- What needs to be done: Copy all of the records below, changing every "dropdown" to "drop-down menu" and leaving everything else unchanged.

- Data for the task:
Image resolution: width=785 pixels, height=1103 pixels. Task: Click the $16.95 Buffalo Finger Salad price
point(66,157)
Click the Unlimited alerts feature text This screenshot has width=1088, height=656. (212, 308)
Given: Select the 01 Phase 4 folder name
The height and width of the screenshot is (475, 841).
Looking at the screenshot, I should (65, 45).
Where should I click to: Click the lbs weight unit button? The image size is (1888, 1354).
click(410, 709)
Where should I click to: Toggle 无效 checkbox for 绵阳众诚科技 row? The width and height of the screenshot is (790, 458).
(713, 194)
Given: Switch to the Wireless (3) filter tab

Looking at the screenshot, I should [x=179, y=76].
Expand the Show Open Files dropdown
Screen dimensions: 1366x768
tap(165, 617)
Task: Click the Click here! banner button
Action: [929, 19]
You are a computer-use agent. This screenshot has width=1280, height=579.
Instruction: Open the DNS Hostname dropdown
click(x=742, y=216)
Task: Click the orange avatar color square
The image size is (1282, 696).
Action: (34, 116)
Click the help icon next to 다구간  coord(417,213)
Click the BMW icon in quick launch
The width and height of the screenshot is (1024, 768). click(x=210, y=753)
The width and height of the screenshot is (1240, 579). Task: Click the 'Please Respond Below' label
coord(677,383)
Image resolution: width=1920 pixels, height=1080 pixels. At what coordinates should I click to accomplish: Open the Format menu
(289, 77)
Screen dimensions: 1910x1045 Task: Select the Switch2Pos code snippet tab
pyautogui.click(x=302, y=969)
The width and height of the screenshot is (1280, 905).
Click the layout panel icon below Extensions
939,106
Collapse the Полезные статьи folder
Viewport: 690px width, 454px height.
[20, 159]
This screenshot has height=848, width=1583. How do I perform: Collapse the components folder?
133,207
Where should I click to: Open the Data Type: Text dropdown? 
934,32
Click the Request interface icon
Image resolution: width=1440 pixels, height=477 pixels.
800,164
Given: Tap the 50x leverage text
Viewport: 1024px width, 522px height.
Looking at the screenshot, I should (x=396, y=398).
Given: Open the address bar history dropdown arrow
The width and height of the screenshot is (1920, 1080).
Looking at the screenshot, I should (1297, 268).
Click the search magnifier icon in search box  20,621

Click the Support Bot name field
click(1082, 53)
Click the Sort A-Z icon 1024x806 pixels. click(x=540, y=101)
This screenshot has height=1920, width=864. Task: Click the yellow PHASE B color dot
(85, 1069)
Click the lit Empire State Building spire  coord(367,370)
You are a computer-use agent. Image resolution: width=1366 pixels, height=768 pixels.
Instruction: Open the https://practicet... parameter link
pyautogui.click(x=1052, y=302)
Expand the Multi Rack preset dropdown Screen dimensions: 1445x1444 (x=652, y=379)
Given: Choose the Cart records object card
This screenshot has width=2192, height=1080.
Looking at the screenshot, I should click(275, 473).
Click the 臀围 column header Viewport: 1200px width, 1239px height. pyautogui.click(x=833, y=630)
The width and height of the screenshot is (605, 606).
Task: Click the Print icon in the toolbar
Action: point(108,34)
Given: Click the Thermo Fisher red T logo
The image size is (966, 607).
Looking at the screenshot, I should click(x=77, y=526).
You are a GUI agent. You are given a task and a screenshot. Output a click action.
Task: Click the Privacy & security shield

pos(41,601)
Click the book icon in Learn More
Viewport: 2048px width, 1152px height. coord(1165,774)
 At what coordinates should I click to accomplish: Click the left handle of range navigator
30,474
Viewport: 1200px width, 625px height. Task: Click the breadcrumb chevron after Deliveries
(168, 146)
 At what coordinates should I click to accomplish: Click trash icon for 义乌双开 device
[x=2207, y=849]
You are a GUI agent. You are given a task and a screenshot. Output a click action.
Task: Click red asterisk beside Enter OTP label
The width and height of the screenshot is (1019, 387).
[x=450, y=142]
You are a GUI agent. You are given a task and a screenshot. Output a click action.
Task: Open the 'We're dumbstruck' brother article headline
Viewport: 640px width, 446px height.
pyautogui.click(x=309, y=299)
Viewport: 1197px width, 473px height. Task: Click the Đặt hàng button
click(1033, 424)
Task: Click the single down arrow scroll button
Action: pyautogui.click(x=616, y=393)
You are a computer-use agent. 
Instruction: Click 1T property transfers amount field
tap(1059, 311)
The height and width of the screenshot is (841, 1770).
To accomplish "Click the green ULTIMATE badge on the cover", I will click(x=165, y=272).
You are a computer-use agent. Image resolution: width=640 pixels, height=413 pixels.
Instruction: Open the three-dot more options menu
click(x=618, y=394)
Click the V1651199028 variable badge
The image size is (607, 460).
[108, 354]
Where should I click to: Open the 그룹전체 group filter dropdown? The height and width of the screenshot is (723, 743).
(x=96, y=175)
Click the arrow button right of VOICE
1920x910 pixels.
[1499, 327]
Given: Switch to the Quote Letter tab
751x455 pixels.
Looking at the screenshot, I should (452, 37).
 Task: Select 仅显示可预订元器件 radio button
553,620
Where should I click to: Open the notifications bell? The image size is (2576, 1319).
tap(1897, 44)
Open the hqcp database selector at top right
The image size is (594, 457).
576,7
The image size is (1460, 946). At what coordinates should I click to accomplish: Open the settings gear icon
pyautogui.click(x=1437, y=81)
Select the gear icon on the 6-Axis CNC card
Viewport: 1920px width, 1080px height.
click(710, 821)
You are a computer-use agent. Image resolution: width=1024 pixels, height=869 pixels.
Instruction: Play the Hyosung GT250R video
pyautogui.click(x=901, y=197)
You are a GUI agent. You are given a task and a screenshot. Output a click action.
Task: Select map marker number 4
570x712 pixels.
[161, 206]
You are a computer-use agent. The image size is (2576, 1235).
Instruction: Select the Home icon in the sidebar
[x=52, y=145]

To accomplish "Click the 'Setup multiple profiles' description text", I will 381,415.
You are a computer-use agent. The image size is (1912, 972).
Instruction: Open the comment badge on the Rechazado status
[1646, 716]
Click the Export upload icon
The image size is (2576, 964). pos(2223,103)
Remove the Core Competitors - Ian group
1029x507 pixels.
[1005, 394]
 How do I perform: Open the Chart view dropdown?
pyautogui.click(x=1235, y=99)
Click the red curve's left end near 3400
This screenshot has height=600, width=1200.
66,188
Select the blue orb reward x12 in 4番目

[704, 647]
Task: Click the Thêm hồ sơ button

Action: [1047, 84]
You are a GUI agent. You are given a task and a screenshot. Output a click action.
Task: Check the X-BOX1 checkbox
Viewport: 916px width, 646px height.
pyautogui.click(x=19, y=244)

- Full output:
Image resolution: width=785 pixels, height=1103 pixels. Task: Click the $16.95 Buffalo Finger Salad price
point(66,157)
Click the Unlimited alerts feature text This screenshot has width=1088, height=656. (212, 308)
Given: Select the 01 Phase 4 folder name
The height and width of the screenshot is (475, 841).
Looking at the screenshot, I should (65, 45).
Where should I click to: Click the lbs weight unit button? The image size is (1888, 1354).
click(410, 709)
Where should I click to: Toggle 无效 checkbox for 绵阳众诚科技 row? The width and height of the screenshot is (790, 458).
(713, 194)
Given: Switch to the Wireless (3) filter tab

Looking at the screenshot, I should [x=179, y=76].
Expand the Show Open Files drop-down menu
Screen dimensions: 1366x768
tap(165, 617)
Task: Click the Click here! banner button
Action: [929, 19]
You are a computer-use agent. This screenshot has width=1280, height=579.
Instruction: Open the DNS Hostname drop-down menu
click(x=742, y=216)
Task: Click the orange avatar color square
The image size is (1282, 696).
Action: (34, 116)
Click the help icon next to 다구간  coord(417,213)
Click the BMW icon in quick launch
The width and height of the screenshot is (1024, 768). click(x=210, y=753)
The width and height of the screenshot is (1240, 579). Task: Click the 'Please Respond Below' label
coord(677,383)
Image resolution: width=1920 pixels, height=1080 pixels. At what coordinates should I click to accomplish: Open the Format menu
(289, 77)
Screen dimensions: 1910x1045 Task: Select the Switch2Pos code snippet tab
pyautogui.click(x=302, y=969)
The width and height of the screenshot is (1280, 905).
Click the layout panel icon below Extensions
939,106
Collapse the Полезные статьи folder
Viewport: 690px width, 454px height.
[20, 159]
This screenshot has height=848, width=1583. How do I perform: Collapse the components folder?
133,207
Where should I click to: Open the Data Type: Text drop-down menu? 
934,32
Click the Request interface icon
Image resolution: width=1440 pixels, height=477 pixels.
800,164
Given: Tap the 50x leverage text
Viewport: 1024px width, 522px height.
Looking at the screenshot, I should (x=396, y=398).
Given: Open the address bar history drop-down menu arrow
The width and height of the screenshot is (1920, 1080).
Looking at the screenshot, I should (1297, 268).
Click the search magnifier icon in search box  20,621

Click the Support Bot name field
click(1082, 53)
Click the Sort A-Z icon 1024x806 pixels. click(x=540, y=101)
This screenshot has height=1920, width=864. Task: Click the yellow PHASE B color dot
(85, 1069)
Click the lit Empire State Building spire  coord(367,370)
You are a computer-use agent. Image resolution: width=1366 pixels, height=768 pixels.
Instruction: Open the https://practicet... parameter link
pyautogui.click(x=1052, y=302)
Expand the Multi Rack preset drop-down menu Screen dimensions: 1445x1444 (x=652, y=379)
Given: Choose the Cart records object card
This screenshot has width=2192, height=1080.
Looking at the screenshot, I should click(275, 473).
Click the 臀围 column header Viewport: 1200px width, 1239px height. pyautogui.click(x=833, y=630)
The width and height of the screenshot is (605, 606).
Task: Click the Print icon in the toolbar
Action: point(108,34)
Given: Click the Thermo Fisher red T logo
The image size is (966, 607).
Looking at the screenshot, I should click(x=77, y=526).
You are a GUI agent. You are given a task and a screenshot. Output a click action.
Task: Click the Privacy & security shield

pos(41,601)
Click the book icon in Learn More
Viewport: 2048px width, 1152px height. coord(1165,774)
 At what coordinates should I click to accomplish: Click the left handle of range navigator
30,474
Viewport: 1200px width, 625px height. Task: Click the breadcrumb chevron after Deliveries
(168, 146)
 At what coordinates should I click to accomplish: Click trash icon for 义乌双开 device
[x=2207, y=849]
You are a GUI agent. You are given a task and a screenshot. Output a click action.
Task: Click red asterisk beside Enter OTP label
The width and height of the screenshot is (1019, 387).
[x=450, y=142]
You are a GUI agent. You are given a task and a screenshot. Output a click action.
Task: Open the 'We're dumbstruck' brother article headline
Viewport: 640px width, 446px height.
pyautogui.click(x=309, y=299)
Viewport: 1197px width, 473px height. Task: Click the Đặt hàng button
click(1033, 424)
Task: Click the single down arrow scroll button
Action: pyautogui.click(x=616, y=393)
You are a computer-use agent. 
Instruction: Click 1T property transfers amount field
tap(1059, 311)
The height and width of the screenshot is (841, 1770).
To accomplish "Click the green ULTIMATE badge on the cover", I will click(x=165, y=272).
You are a computer-use agent. Image resolution: width=640 pixels, height=413 pixels.
Instruction: Open the three-dot more options menu
click(x=618, y=394)
Click the V1651199028 variable badge
The image size is (607, 460).
[108, 354]
Where should I click to: Open the 그룹전체 group filter drop-down menu? The height and width of the screenshot is (723, 743).
(x=96, y=175)
Click the arrow button right of VOICE
1920x910 pixels.
[1499, 327]
Given: Switch to the Quote Letter tab
751x455 pixels.
Looking at the screenshot, I should (452, 37).
 Task: Select 仅显示可预订元器件 radio button
553,620
Where should I click to: Open the notifications bell? The image size is (2576, 1319).
tap(1897, 44)
Open the hqcp database selector at top right
The image size is (594, 457).
576,7
The image size is (1460, 946). At what coordinates should I click to accomplish: Open the settings gear icon
pyautogui.click(x=1437, y=81)
Select the gear icon on the 6-Axis CNC card
Viewport: 1920px width, 1080px height.
click(710, 821)
You are a computer-use agent. Image resolution: width=1024 pixels, height=869 pixels.
Instruction: Play the Hyosung GT250R video
pyautogui.click(x=901, y=197)
You are a GUI agent. You are given a task and a screenshot. Output a click action.
Task: Select map marker number 4
570x712 pixels.
[161, 206]
You are a computer-use agent. The image size is (2576, 1235).
Instruction: Select the Home icon in the sidebar
[x=52, y=145]

To accomplish "Click the 'Setup multiple profiles' description text", I will 381,415.
You are a computer-use agent. The image size is (1912, 972).
Instruction: Open the comment badge on the Rechazado status
[1646, 716]
Click the Export upload icon
The image size is (2576, 964). pos(2223,103)
Remove the Core Competitors - Ian group
1029x507 pixels.
[1005, 394]
 How do I perform: Open the Chart view drop-down menu?
pyautogui.click(x=1235, y=99)
Click the red curve's left end near 3400
This screenshot has height=600, width=1200.
66,188
Select the blue orb reward x12 in 4番目

[704, 647]
Task: Click the Thêm hồ sơ button

Action: [1047, 84]
You are a GUI agent. You are given a task and a screenshot. Output a click action.
Task: Check the X-BOX1 checkbox
Viewport: 916px width, 646px height.
pyautogui.click(x=19, y=244)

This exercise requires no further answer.